> **Supplied material**
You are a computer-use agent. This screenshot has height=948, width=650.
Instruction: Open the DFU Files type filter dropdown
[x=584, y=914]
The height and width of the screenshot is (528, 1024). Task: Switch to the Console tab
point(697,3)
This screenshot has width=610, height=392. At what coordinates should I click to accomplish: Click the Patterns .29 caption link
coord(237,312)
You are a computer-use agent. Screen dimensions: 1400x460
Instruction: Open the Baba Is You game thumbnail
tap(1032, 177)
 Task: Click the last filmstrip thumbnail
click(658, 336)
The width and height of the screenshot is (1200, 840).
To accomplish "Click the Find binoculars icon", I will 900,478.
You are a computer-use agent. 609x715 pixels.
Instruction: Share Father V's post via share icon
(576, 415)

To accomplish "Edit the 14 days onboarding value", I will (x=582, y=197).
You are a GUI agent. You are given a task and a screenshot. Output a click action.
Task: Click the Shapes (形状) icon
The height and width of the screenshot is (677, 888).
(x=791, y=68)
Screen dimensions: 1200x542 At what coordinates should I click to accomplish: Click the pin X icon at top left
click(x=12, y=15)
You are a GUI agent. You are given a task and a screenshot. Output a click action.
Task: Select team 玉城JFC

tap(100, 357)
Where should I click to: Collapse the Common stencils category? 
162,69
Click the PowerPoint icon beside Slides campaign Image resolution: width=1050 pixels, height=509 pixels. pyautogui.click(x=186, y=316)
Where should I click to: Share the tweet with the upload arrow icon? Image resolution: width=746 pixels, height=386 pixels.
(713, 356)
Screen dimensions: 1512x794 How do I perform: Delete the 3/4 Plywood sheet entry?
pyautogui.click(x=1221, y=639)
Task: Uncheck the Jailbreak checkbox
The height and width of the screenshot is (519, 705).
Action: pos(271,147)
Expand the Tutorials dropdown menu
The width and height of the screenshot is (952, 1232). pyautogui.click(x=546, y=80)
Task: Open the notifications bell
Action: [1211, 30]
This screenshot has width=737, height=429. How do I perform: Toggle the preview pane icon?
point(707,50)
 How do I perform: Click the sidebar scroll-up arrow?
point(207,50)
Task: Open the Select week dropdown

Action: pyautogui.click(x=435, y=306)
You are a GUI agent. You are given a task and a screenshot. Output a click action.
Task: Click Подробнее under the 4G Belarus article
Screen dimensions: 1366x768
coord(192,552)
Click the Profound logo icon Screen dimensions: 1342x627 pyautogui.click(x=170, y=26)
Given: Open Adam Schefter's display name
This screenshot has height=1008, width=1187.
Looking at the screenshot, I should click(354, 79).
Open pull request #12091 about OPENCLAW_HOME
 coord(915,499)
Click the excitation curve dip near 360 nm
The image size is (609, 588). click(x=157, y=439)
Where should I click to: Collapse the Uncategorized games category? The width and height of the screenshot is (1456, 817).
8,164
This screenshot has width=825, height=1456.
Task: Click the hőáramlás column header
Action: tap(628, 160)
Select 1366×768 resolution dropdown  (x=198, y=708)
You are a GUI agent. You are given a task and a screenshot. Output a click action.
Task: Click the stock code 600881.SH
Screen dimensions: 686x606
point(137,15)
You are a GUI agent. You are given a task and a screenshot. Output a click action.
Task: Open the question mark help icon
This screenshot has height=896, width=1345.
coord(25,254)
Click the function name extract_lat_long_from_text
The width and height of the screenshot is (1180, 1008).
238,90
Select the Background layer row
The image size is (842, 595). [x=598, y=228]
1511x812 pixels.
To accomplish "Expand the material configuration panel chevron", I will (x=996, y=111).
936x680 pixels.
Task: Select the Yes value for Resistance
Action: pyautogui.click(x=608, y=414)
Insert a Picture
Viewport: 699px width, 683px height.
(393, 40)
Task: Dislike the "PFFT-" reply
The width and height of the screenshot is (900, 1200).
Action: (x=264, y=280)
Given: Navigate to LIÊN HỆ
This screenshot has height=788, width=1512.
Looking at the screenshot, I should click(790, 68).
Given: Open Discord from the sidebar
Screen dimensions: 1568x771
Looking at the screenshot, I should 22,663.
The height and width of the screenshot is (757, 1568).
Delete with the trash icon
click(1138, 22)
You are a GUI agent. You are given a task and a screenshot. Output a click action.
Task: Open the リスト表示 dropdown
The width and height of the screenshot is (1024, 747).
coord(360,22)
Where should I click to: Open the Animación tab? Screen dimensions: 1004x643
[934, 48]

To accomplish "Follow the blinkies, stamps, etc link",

> **Task**
Copy out all of the lines above, unchanged.

> **Solution**
You are a computer-use agent. This screenshot has height=948, width=650.
Instruction: Open the DFU Files type filter dropdown
[x=584, y=914]
The height and width of the screenshot is (528, 1024). Task: Switch to the Console tab
point(697,3)
This screenshot has width=610, height=392. At what coordinates should I click to accomplish: Click the Patterns .29 caption link
coord(237,312)
You are a computer-use agent. Screen dimensions: 1400x460
Instruction: Open the Baba Is You game thumbnail
tap(1032, 177)
 Task: Click the last filmstrip thumbnail
click(658, 336)
The width and height of the screenshot is (1200, 840).
To accomplish "Click the Find binoculars icon", I will 900,478.
You are a computer-use agent. 609x715 pixels.
Instruction: Share Father V's post via share icon
(576, 415)

To accomplish "Edit the 14 days onboarding value", I will (x=582, y=197).
You are a GUI agent. You are given a task and a screenshot. Output a click action.
Task: Click the Shapes (形状) icon
The height and width of the screenshot is (677, 888).
(x=791, y=68)
Screen dimensions: 1200x542 At what coordinates should I click to accomplish: Click the pin X icon at top left
click(x=12, y=15)
You are a GUI agent. You are given a task and a screenshot. Output a click action.
Task: Select team 玉城JFC

tap(100, 357)
Where should I click to: Collapse the Common stencils category? 
162,69
Click the PowerPoint icon beside Slides campaign Image resolution: width=1050 pixels, height=509 pixels. pyautogui.click(x=186, y=316)
Where should I click to: Share the tweet with the upload arrow icon? Image resolution: width=746 pixels, height=386 pixels.
(713, 356)
Screen dimensions: 1512x794 How do I perform: Delete the 3/4 Plywood sheet entry?
pyautogui.click(x=1221, y=639)
Task: Uncheck the Jailbreak checkbox
The height and width of the screenshot is (519, 705).
Action: pos(271,147)
Expand the Tutorials dropdown menu
The width and height of the screenshot is (952, 1232). pyautogui.click(x=546, y=80)
Task: Open the notifications bell
Action: [1211, 30]
This screenshot has width=737, height=429. How do I perform: Toggle the preview pane icon?
point(707,50)
 How do I perform: Click the sidebar scroll-up arrow?
point(207,50)
Task: Open the Select week dropdown

Action: pyautogui.click(x=435, y=306)
You are a GUI agent. You are given a task and a screenshot. Output a click action.
Task: Click Подробнее under the 4G Belarus article
Screen dimensions: 1366x768
coord(192,552)
Click the Profound logo icon Screen dimensions: 1342x627 pyautogui.click(x=170, y=26)
Given: Open Adam Schefter's display name
This screenshot has height=1008, width=1187.
Looking at the screenshot, I should click(354, 79).
Open pull request #12091 about OPENCLAW_HOME
 coord(915,499)
Click the excitation curve dip near 360 nm
The image size is (609, 588). click(x=157, y=439)
Where should I click to: Collapse the Uncategorized games category? The width and height of the screenshot is (1456, 817).
8,164
This screenshot has width=825, height=1456.
Task: Click the hőáramlás column header
Action: tap(628, 160)
Select 1366×768 resolution dropdown  (x=198, y=708)
You are a GUI agent. You are given a task and a screenshot. Output a click action.
Task: Click the stock code 600881.SH
Screen dimensions: 686x606
point(137,15)
You are a GUI agent. You are given a task and a screenshot. Output a click action.
Task: Open the question mark help icon
This screenshot has height=896, width=1345.
coord(25,254)
Click the function name extract_lat_long_from_text
The width and height of the screenshot is (1180, 1008).
238,90
Select the Background layer row
The image size is (842, 595). [x=598, y=228]
1511x812 pixels.
To accomplish "Expand the material configuration panel chevron", I will (x=996, y=111).
936x680 pixels.
Task: Select the Yes value for Resistance
Action: pyautogui.click(x=608, y=414)
Insert a Picture
Viewport: 699px width, 683px height.
(393, 40)
Task: Dislike the "PFFT-" reply
The width and height of the screenshot is (900, 1200).
Action: (x=264, y=280)
Given: Navigate to LIÊN HỆ
This screenshot has height=788, width=1512.
Looking at the screenshot, I should click(790, 68).
Given: Open Discord from the sidebar
Screen dimensions: 1568x771
Looking at the screenshot, I should 22,663.
The height and width of the screenshot is (757, 1568).
Delete with the trash icon
click(1138, 22)
You are a GUI agent. You are given a task and a screenshot. Output a click action.
Task: Open the リスト表示 dropdown
The width and height of the screenshot is (1024, 747).
coord(360,22)
Where should I click to: Open the Animación tab? Screen dimensions: 1004x643
[934, 48]

To accomplish "Follow the blinkies, stamps, etc link",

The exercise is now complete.